**TASK:** Write out all entries word for word.

[Saved data entries]
============

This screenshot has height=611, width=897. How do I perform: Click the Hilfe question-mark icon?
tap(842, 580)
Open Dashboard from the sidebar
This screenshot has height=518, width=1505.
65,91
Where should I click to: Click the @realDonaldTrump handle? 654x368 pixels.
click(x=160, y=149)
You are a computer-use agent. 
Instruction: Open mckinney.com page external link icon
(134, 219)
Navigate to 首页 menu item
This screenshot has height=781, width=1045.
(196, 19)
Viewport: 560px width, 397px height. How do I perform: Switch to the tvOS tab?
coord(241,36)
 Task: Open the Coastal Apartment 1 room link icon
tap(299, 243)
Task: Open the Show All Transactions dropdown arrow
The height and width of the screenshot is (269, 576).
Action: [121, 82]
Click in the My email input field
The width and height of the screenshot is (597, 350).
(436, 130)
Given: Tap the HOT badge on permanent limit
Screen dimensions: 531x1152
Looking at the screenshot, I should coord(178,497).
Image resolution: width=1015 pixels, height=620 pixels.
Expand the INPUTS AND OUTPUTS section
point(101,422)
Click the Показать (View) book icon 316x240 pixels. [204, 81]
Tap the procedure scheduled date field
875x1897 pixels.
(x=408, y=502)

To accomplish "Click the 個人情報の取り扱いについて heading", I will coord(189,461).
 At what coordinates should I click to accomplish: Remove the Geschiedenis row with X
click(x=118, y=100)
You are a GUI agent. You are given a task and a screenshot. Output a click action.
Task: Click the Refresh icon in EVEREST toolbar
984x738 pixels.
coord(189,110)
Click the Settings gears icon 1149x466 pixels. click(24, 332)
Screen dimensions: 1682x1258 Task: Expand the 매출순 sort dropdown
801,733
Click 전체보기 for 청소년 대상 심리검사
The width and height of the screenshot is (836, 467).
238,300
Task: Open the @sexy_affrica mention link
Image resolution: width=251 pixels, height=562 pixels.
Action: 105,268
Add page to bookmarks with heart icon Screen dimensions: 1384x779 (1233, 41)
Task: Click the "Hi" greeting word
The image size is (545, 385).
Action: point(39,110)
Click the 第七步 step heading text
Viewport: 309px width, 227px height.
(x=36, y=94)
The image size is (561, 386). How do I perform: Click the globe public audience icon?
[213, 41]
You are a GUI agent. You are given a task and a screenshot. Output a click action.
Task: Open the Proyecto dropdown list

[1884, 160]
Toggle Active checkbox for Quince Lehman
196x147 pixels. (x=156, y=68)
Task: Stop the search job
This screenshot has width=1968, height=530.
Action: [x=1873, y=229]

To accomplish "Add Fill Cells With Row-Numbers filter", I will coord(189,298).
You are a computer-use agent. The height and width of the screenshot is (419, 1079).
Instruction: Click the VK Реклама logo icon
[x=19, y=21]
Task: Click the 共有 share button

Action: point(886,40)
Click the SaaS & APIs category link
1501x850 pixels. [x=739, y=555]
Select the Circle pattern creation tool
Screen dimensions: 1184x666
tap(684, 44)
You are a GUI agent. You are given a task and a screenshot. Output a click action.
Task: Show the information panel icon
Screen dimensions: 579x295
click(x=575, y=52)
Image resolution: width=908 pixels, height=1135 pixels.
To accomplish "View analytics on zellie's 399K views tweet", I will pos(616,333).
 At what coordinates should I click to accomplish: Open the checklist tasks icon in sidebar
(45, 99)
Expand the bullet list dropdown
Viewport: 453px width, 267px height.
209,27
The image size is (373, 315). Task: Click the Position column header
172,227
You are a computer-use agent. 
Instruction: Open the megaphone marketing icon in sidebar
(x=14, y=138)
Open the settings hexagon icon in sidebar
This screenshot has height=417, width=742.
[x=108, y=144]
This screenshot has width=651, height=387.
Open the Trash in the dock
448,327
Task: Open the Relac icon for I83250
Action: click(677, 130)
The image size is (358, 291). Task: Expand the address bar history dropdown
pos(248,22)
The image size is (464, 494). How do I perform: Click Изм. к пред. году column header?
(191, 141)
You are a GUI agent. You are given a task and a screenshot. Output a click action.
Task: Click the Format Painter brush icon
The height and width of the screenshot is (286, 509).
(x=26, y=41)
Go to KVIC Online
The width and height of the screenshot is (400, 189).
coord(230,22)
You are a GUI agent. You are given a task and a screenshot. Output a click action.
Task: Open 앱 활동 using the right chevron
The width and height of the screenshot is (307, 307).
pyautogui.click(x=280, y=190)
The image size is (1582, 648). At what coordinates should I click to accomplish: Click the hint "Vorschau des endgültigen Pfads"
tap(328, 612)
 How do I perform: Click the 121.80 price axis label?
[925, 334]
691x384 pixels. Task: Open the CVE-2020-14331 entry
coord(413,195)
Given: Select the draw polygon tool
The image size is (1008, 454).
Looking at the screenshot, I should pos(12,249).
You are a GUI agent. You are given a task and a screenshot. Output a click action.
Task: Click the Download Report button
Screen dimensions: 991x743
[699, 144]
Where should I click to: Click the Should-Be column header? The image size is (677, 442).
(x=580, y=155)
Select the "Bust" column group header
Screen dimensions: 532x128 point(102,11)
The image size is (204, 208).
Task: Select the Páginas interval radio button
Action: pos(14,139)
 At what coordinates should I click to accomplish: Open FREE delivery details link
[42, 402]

============

**RESULT FOR THIS EXERCISE:**
This screenshot has height=611, width=897. How do I perform: Click the Hilfe question-mark icon?
tap(842, 580)
Open Dashboard from the sidebar
This screenshot has height=518, width=1505.
65,91
Where should I click to: Click the @realDonaldTrump handle? 654x368 pixels.
click(x=160, y=149)
You are a computer-use agent. 
Instruction: Open mckinney.com page external link icon
(134, 219)
Navigate to 首页 menu item
This screenshot has height=781, width=1045.
(196, 19)
Viewport: 560px width, 397px height. How do I perform: Switch to the tvOS tab?
coord(241,36)
 Task: Open the Coastal Apartment 1 room link icon
tap(299, 243)
Task: Open the Show All Transactions dropdown arrow
The height and width of the screenshot is (269, 576).
Action: [121, 82]
Click in the My email input field
The width and height of the screenshot is (597, 350).
(436, 130)
Given: Tap the HOT badge on permanent limit
Screen dimensions: 531x1152
Looking at the screenshot, I should coord(178,497).
Image resolution: width=1015 pixels, height=620 pixels.
Expand the INPUTS AND OUTPUTS section
point(101,422)
Click the Показать (View) book icon 316x240 pixels. [204, 81]
Tap the procedure scheduled date field
875x1897 pixels.
(x=408, y=502)

To accomplish "Click the 個人情報の取り扱いについて heading", I will coord(189,461).
 At what coordinates should I click to accomplish: Remove the Geschiedenis row with X
click(x=118, y=100)
You are a GUI agent. You are given a task and a screenshot. Output a click action.
Task: Click the Refresh icon in EVEREST toolbar
984x738 pixels.
coord(189,110)
Click the Settings gears icon 1149x466 pixels. click(24, 332)
Screen dimensions: 1682x1258 Task: Expand the 매출순 sort dropdown
801,733
Click 전체보기 for 청소년 대상 심리검사
The width and height of the screenshot is (836, 467).
238,300
Task: Open the @sexy_affrica mention link
Image resolution: width=251 pixels, height=562 pixels.
Action: 105,268
Add page to bookmarks with heart icon Screen dimensions: 1384x779 (1233, 41)
Task: Click the "Hi" greeting word
The image size is (545, 385).
Action: point(39,110)
Click the 第七步 step heading text
Viewport: 309px width, 227px height.
(x=36, y=94)
The image size is (561, 386). How do I perform: Click the globe public audience icon?
[213, 41]
You are a GUI agent. You are given a task and a screenshot. Output a click action.
Task: Open the Proyecto dropdown list

[1884, 160]
Toggle Active checkbox for Quince Lehman
196x147 pixels. (x=156, y=68)
Task: Stop the search job
This screenshot has width=1968, height=530.
Action: [x=1873, y=229]

To accomplish "Add Fill Cells With Row-Numbers filter", I will coord(189,298).
You are a computer-use agent. The height and width of the screenshot is (419, 1079).
Instruction: Click the VK Реклама logo icon
[x=19, y=21]
Task: Click the 共有 share button

Action: point(886,40)
Click the SaaS & APIs category link
1501x850 pixels. [x=739, y=555]
Select the Circle pattern creation tool
Screen dimensions: 1184x666
tap(684, 44)
You are a GUI agent. You are given a task and a screenshot. Output a click action.
Task: Show the information panel icon
Screen dimensions: 579x295
click(x=575, y=52)
Image resolution: width=908 pixels, height=1135 pixels.
To accomplish "View analytics on zellie's 399K views tweet", I will pos(616,333).
 At what coordinates should I click to accomplish: Open the checklist tasks icon in sidebar
(45, 99)
Expand the bullet list dropdown
Viewport: 453px width, 267px height.
209,27
The image size is (373, 315). Task: Click the Position column header
172,227
You are a computer-use agent. 
Instruction: Open the megaphone marketing icon in sidebar
(x=14, y=138)
Open the settings hexagon icon in sidebar
This screenshot has height=417, width=742.
[x=108, y=144]
This screenshot has width=651, height=387.
Open the Trash in the dock
448,327
Task: Open the Relac icon for I83250
Action: click(677, 130)
The image size is (358, 291). Task: Expand the address bar history dropdown
pos(248,22)
The image size is (464, 494). How do I perform: Click Изм. к пред. году column header?
(191, 141)
You are a GUI agent. You are given a task and a screenshot. Output a click action.
Task: Click the Format Painter brush icon
The height and width of the screenshot is (286, 509).
(x=26, y=41)
Go to KVIC Online
The width and height of the screenshot is (400, 189).
coord(230,22)
You are a GUI agent. You are given a task and a screenshot. Output a click action.
Task: Open 앱 활동 using the right chevron
The width and height of the screenshot is (307, 307).
pyautogui.click(x=280, y=190)
The image size is (1582, 648). At what coordinates should I click to accomplish: Click the hint "Vorschau des endgültigen Pfads"
tap(328, 612)
 How do I perform: Click the 121.80 price axis label?
[925, 334]
691x384 pixels. Task: Open the CVE-2020-14331 entry
coord(413,195)
Given: Select the draw polygon tool
The image size is (1008, 454).
Looking at the screenshot, I should pos(12,249).
You are a GUI agent. You are given a task and a screenshot. Output a click action.
Task: Click the Download Report button
Screen dimensions: 991x743
[699, 144]
Where should I click to: Click the Should-Be column header? The image size is (677, 442).
(x=580, y=155)
Select the "Bust" column group header
Screen dimensions: 532x128 point(102,11)
The image size is (204, 208).
Task: Select the Páginas interval radio button
Action: pos(14,139)
 At what coordinates should I click to accomplish: Open FREE delivery details link
[42, 402]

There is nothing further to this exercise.